Start Document section
Reputation: 441
My sparquet file like this
1, a, 1980-09-08
2, b, 1980-09-08
3, c, 2017-09-09
Hope the output file like this
the folder 19800908
contains data
1, a, 1980-09-08
2, b, 1980-09-08
and the folder 20170909
contains data
3, c, 2017-09-09
I know can groupBy key date
but don't know how to output multiple parquet file use such class MultipleTextOutputFormat
I don't want to foreach loop the keys, which to slow and need a lot of memory
now the code like this
val input = sqlContext.read.parquet(sourcePath)
.persist(StorageLevel.DISK_ONLY)
val keyRows: RDD[(Long, Row)] =
input.mapPartitions { partition =>
partition.flatMap { row =>
val key = format.format(row.getDate(3)).toLong
Option((key, row))
}
}.persist(StorageLevel.DISK_ONLY)
val keys = keyRows.keys.distinct().collect()
for (key <- keys) {
val rows = keyRows.filter { case (_key, _) => _key == key }.map(_._2)
val df = sqlContext.createDataFrame(rows, input.schema)
val path = s"${outputPrefix}/$key"
HDFSUtils.deleteIfExist(path)
df.write.parquet(path)
End Document section
### Written problem:
Answer the following questions about the Spark parquet question above.
(a) Which output folder is meant to hold the row with the letter c?
(b) Which class does the poster name as an example of something for writing multiple output files?
(c) What storage level is passed to persist in the code?
Start Record set
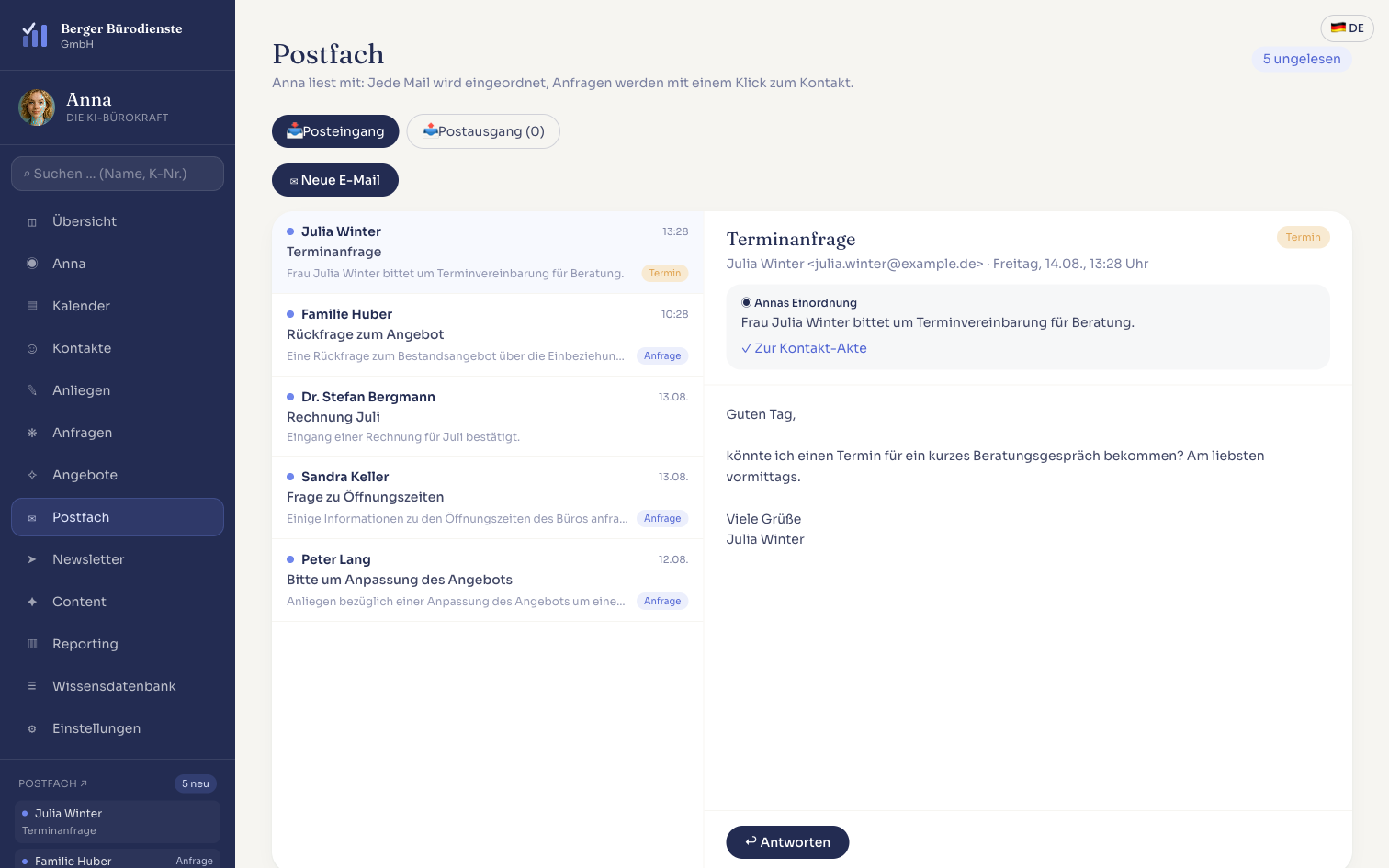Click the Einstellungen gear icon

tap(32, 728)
End Record set
Start Record set
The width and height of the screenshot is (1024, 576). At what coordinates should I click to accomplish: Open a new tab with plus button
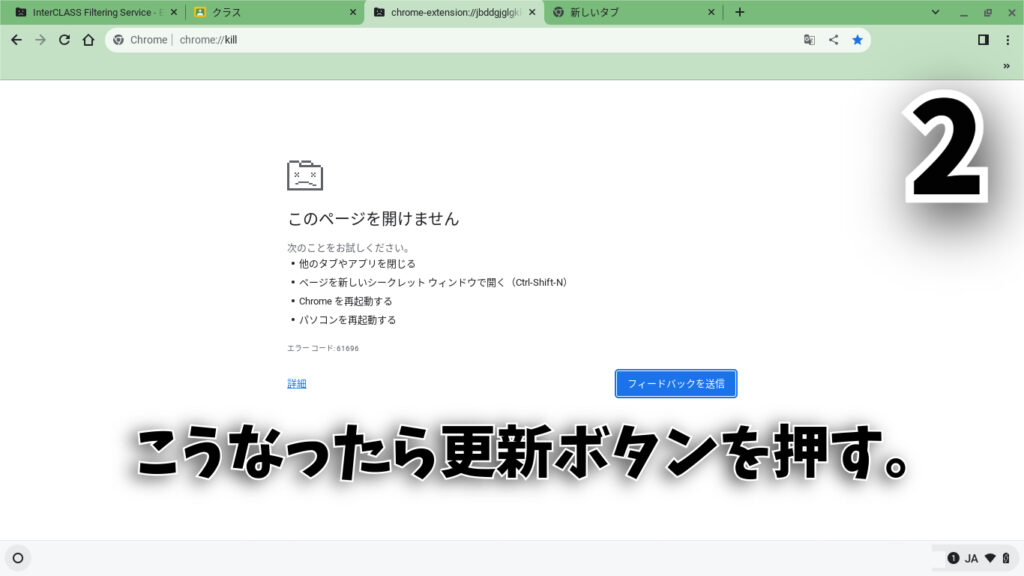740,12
End Record set
### Full output:
(a) 20170909
(b) MultipleTextOutputFormat
(c) StorageLevel.DISK_ONLY